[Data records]
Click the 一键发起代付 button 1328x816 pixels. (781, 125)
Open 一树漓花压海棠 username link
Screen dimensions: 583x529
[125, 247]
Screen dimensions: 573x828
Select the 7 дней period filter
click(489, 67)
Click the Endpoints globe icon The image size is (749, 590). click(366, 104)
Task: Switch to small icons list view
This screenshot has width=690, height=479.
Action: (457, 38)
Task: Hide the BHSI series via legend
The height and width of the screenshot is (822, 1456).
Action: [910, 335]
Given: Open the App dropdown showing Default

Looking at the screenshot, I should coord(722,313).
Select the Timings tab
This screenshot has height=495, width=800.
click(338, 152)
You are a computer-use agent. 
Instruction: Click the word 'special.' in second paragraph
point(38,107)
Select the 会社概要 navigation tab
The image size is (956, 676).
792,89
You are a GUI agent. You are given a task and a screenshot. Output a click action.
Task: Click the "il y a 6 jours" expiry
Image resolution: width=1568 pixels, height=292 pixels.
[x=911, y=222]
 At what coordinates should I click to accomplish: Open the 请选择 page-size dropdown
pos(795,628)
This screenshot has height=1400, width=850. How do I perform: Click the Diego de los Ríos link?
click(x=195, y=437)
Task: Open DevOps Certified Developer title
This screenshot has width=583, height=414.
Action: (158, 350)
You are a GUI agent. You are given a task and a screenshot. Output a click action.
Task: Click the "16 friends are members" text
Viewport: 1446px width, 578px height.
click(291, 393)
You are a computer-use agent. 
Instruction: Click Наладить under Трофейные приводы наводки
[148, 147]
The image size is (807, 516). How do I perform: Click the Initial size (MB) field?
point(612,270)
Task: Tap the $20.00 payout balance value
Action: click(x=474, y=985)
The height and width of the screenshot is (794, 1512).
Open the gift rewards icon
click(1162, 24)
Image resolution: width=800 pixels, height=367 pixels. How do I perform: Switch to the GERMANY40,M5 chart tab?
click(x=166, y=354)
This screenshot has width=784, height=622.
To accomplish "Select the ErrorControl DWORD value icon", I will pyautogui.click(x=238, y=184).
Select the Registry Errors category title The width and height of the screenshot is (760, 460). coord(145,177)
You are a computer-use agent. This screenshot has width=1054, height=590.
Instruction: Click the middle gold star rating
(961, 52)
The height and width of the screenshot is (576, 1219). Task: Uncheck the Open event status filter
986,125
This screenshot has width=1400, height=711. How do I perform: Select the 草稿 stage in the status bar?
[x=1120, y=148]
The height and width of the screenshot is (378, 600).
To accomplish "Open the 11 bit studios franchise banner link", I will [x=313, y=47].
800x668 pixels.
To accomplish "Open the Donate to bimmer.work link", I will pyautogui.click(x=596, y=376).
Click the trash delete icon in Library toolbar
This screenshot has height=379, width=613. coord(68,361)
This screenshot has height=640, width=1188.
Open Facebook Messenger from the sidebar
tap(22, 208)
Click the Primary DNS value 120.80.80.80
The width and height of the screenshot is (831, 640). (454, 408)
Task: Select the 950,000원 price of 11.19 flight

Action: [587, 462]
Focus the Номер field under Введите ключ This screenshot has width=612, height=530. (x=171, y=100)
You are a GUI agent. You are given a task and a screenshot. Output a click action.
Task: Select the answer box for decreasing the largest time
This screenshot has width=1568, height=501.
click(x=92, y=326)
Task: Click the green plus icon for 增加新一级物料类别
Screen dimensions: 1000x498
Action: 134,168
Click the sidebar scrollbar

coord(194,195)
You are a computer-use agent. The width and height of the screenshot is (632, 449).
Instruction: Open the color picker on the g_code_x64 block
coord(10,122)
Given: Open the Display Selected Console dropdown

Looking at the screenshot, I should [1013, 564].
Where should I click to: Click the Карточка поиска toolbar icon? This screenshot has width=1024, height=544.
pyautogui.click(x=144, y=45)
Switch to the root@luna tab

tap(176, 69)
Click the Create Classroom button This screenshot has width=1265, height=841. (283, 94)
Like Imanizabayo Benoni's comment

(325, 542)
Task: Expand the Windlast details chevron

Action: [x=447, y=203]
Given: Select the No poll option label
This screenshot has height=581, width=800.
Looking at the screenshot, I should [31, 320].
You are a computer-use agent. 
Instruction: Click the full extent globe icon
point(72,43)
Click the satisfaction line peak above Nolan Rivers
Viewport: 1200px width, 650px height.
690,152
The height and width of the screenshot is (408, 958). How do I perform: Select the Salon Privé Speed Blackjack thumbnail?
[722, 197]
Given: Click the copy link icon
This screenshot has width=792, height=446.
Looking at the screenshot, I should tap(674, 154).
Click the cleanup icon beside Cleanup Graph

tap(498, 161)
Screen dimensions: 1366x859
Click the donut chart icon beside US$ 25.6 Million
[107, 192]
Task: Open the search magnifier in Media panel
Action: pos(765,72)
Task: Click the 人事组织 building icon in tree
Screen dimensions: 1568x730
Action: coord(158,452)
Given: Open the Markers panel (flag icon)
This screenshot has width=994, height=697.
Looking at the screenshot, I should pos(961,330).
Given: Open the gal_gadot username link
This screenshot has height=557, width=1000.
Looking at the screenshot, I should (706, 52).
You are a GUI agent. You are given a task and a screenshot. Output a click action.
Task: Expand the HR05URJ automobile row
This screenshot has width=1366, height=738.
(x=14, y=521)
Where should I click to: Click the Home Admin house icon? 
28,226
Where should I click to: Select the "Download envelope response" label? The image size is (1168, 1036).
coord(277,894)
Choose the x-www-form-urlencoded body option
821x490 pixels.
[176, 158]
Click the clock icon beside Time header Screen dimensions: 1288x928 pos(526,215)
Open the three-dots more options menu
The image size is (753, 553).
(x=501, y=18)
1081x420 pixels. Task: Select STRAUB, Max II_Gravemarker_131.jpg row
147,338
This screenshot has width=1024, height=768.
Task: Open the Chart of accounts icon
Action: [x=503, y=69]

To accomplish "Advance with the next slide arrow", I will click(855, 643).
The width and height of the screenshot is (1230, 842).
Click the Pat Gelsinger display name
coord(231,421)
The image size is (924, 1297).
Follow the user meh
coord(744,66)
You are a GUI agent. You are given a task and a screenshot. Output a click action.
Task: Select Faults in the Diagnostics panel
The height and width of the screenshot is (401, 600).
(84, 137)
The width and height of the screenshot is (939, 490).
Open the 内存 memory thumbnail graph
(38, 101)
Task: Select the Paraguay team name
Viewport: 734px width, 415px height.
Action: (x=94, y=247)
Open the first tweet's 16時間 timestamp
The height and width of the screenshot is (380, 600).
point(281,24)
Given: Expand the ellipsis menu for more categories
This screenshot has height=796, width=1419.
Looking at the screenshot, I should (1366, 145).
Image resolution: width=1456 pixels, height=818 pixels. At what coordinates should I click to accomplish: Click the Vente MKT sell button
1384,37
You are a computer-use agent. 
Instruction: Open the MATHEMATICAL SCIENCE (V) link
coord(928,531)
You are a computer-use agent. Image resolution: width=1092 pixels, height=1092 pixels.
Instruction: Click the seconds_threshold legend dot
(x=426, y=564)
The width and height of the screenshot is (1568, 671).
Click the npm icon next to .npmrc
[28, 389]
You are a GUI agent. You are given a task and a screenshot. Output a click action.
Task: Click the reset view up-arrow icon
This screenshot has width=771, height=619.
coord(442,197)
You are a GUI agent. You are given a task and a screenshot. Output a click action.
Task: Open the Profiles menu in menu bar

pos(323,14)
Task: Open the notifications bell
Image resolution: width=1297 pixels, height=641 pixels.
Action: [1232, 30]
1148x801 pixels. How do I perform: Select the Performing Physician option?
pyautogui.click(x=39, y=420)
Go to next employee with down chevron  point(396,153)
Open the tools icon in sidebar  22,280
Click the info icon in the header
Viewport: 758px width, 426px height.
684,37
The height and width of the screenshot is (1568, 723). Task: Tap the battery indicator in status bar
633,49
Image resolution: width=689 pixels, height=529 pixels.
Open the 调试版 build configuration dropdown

Task brief:
If a line contains the word "with", it counts; say how many such lines the records hold, and give only that number.

Problem solution:
2